In 1998, Wang won 3rd prize in the Ettlingen International Competition for Young Pianists, in Ettlingen, Germany. In 2001, she won Third Prize and Special Jury Prize (awarded to an especially superior finalist of less than 20 years in age, prize money of 500,000 Japanese Yen) in the Piano Section at the First Sendai International Music Competition in Sendai, Japan.

In 2003, Wang made her European debut with the Tonhalle Orchestra in Zurich, Switzerland, playing Beethoven's Piano Concerto No. 4 under the baton of David Zinman. She made her North American debut in Ottawa in the 2005/06 season, replacing Radu Lupu performing the Beethoven concerto with Pinchas Zukerman conducting.

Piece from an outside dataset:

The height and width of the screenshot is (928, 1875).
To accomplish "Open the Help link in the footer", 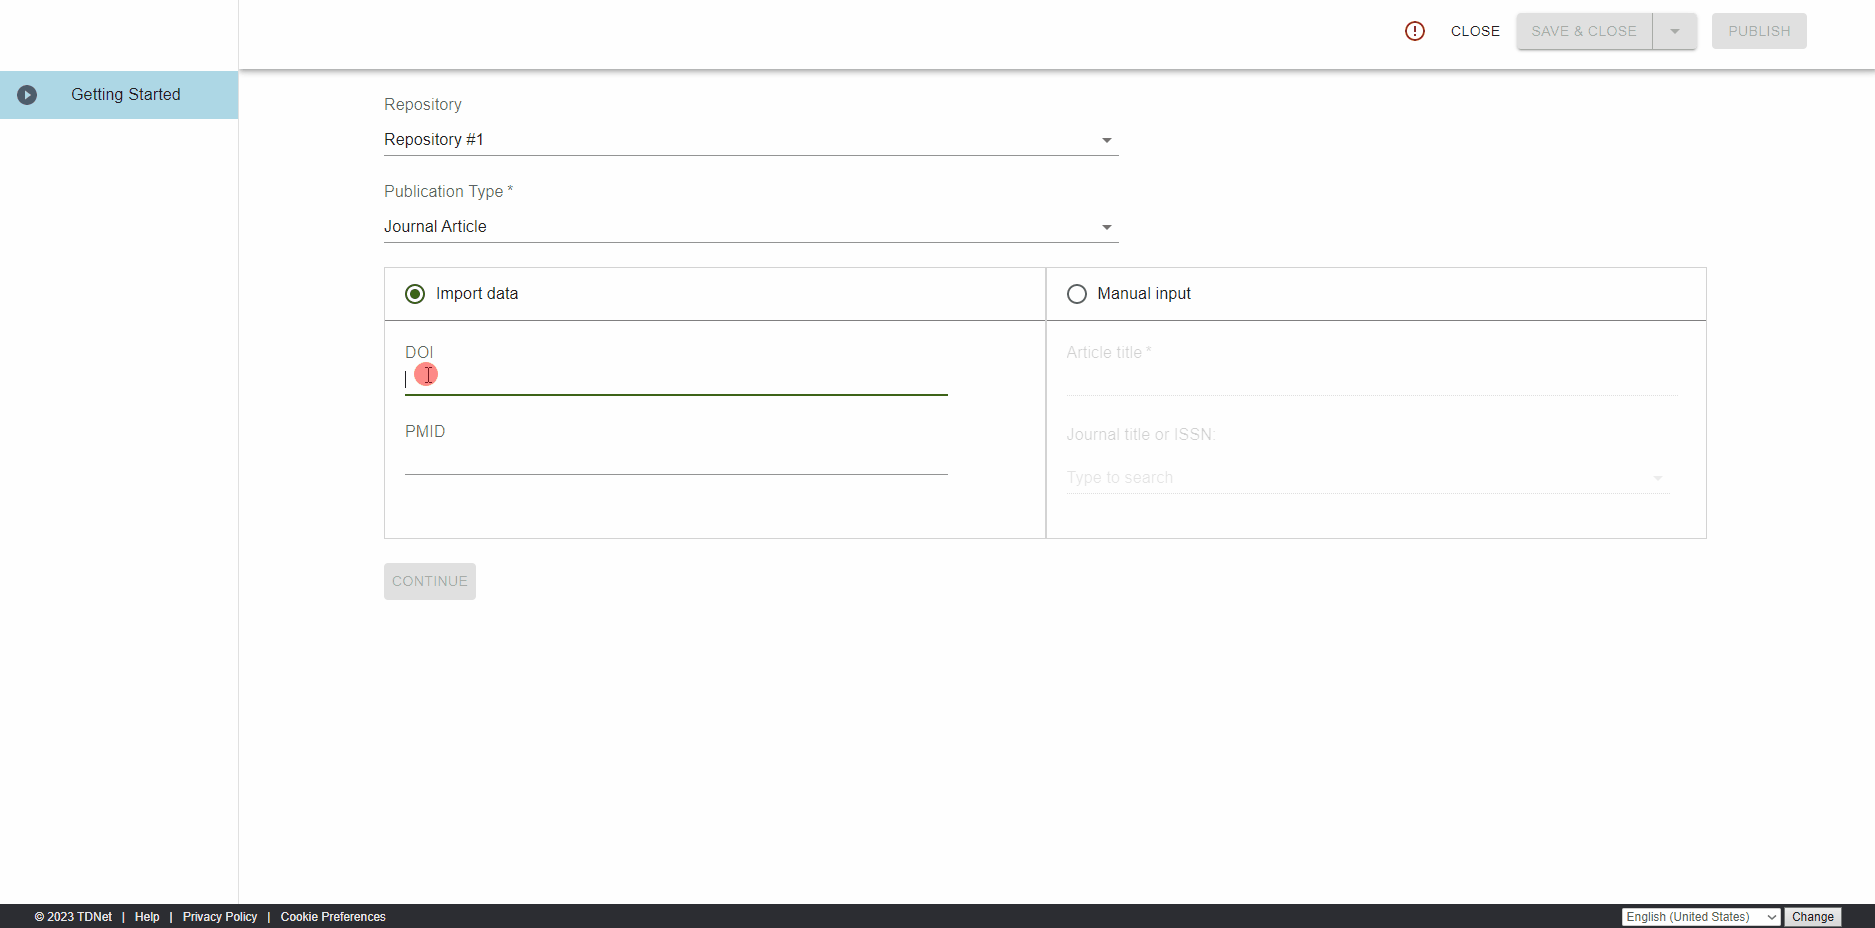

On September 11, 2005, Wang was named a 2006 biennial Gilmore Young Artist award winner, given to the most promising pianists age 21 and younger. As part of the award, she received $15,000, appeared at Gilmore Festival concerts, and had a new piano work commissioned for her.

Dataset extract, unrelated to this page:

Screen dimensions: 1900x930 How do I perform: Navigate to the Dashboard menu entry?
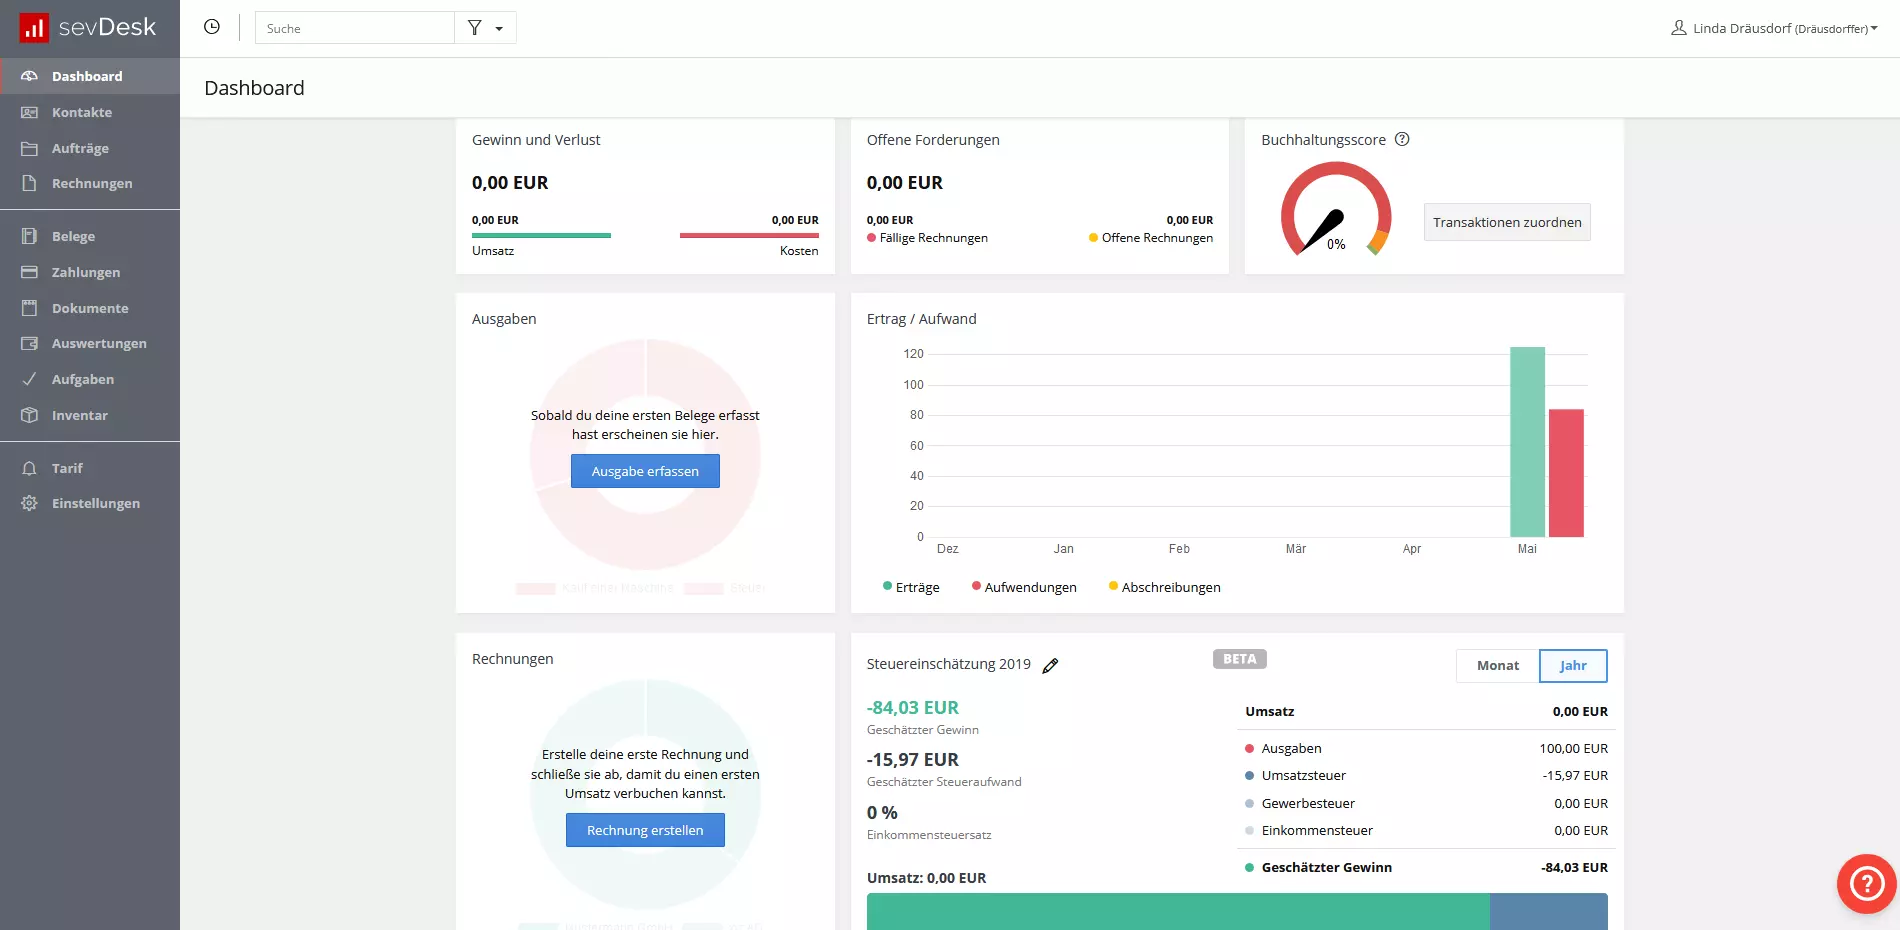click(x=87, y=76)
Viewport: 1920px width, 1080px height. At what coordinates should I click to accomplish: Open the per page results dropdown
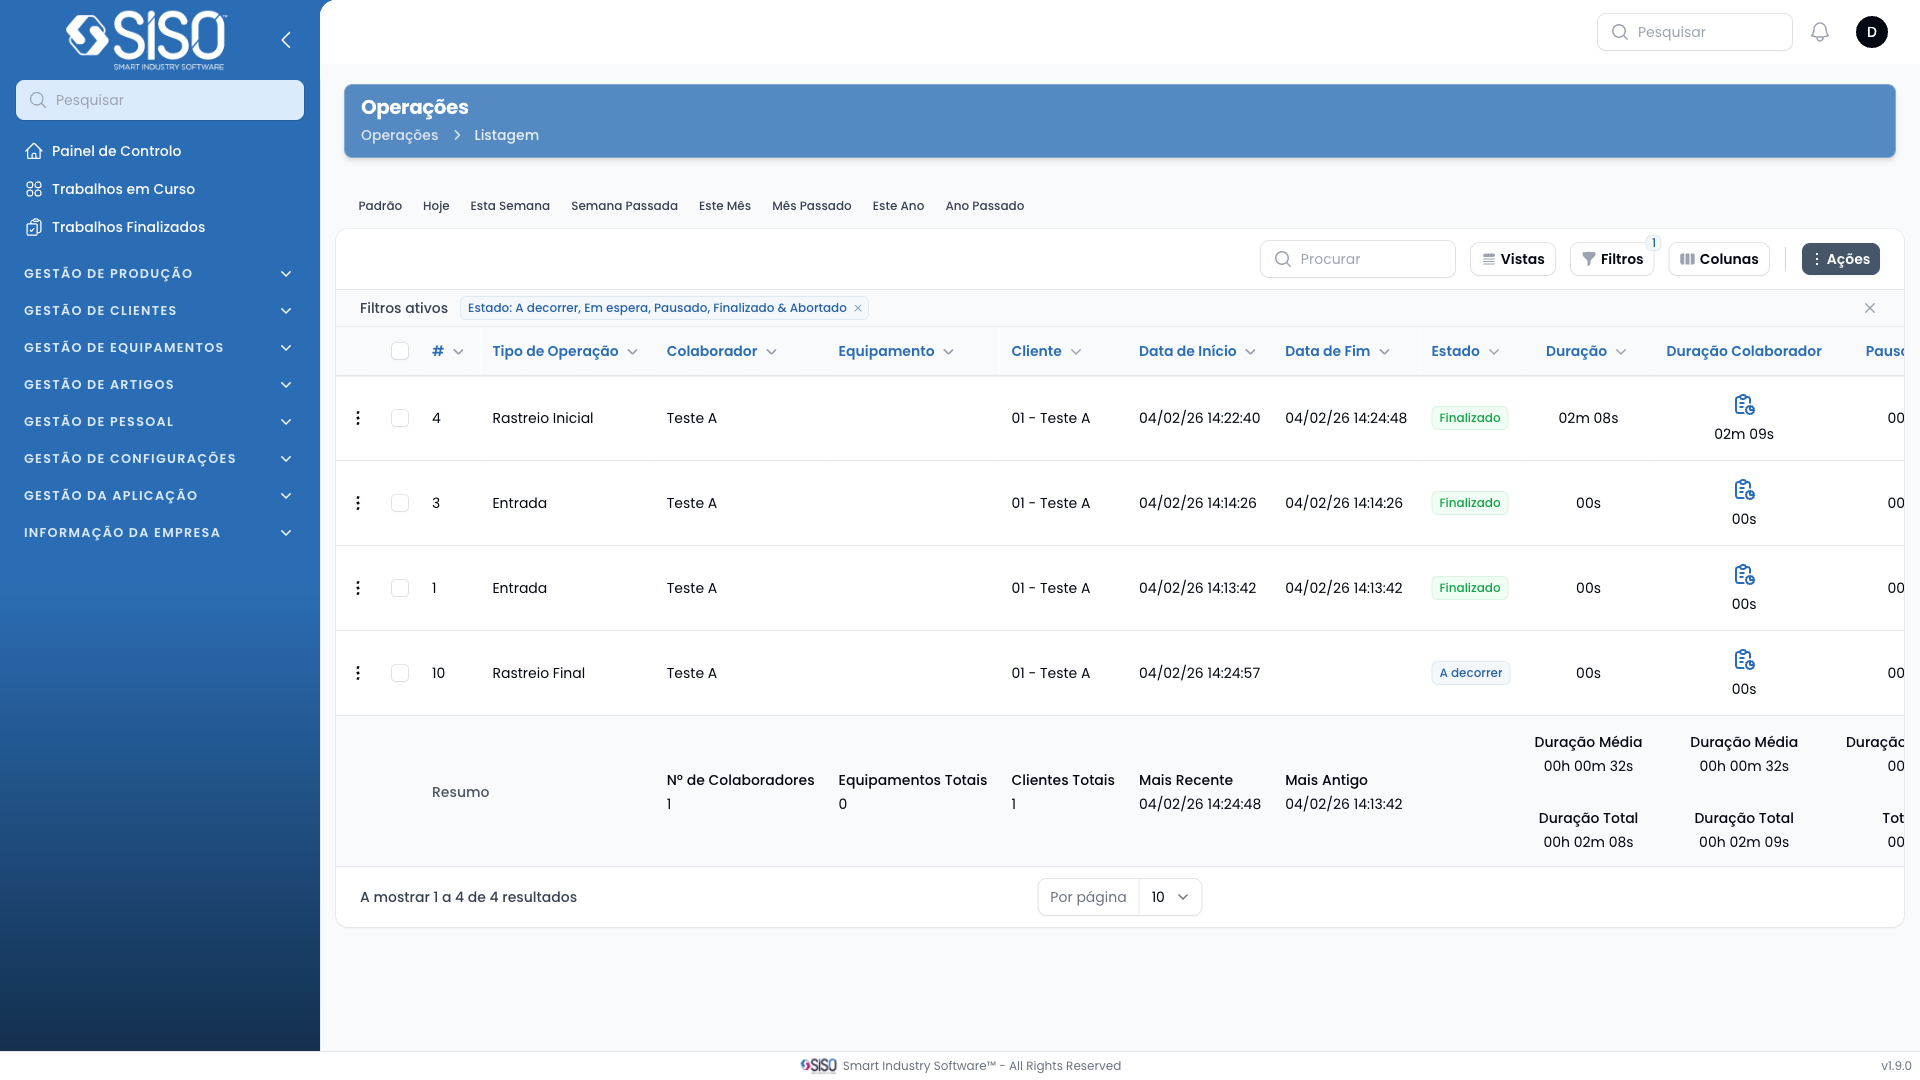[1169, 897]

Starting at age 15, she studied for five years with Gary Graffman, who was also Lang Lang's teacher, at the Curtis Institute of Music in Philadelphia, Pennsylvania, and graduated in May 2008. She is increasing the number of concerts she is playing, and has "developed a novel reputation" of replacing sick pianists, yet going on "to deliver a knockout performance."

In 2006/2007, she performed with the New York Philharmonic, the Houston Symphony, the Chicago Symphony, and San Francisco Symphony, the NHK Symphony Orchestra in Japan, the St. Petersburg Philharmonic in the Netherlands, the China Philharmonic in Beijing and the Guangzhou Symphony and the Santa Fe Chamber Music Festival.

In March 2007, Wang replaced Martha Argerich in concerts held in Boston. Argerich had cancelled her appearances with the Boston Symphony Orchestra on four subscription concerts from March 8 to March 13. Wang performed Tchaikovsky's Piano Concerto No. 1, with Charles Dutoit conducting, receiving highly favorable reviews.

On March 14, 2007, Wang was featured on National Public Radio's All Things Considered program.

Wang played twice in Albuquerque in summer 2007, and three concerts in Kansas City with its Symphony in November 2007.

On January 21, 2008, She played at Hill Auditorium in Ann Arbor, Michigan, and, to standing ovations, returned to the stage repeatedly for a triple encore that included Gluck's Mélodie from Orfeo (Wang's transcription, after Giovanni Sgambati), Rondo Alla Turca by Mozart (Volodos's transcription), and Rimsky-Korsakov's "Flight of the Bumblebee" (Georges Cziffra's virtuosic arrangement).

On April 2, 2008, Wang played with the Academy of St. Martin in the Fields in Boston Symphony Hall, on a concert originally scheduled to be conducted from the keyboard by Murray Perahia and she performed in the 2008 Verbier Festival to great acclaim.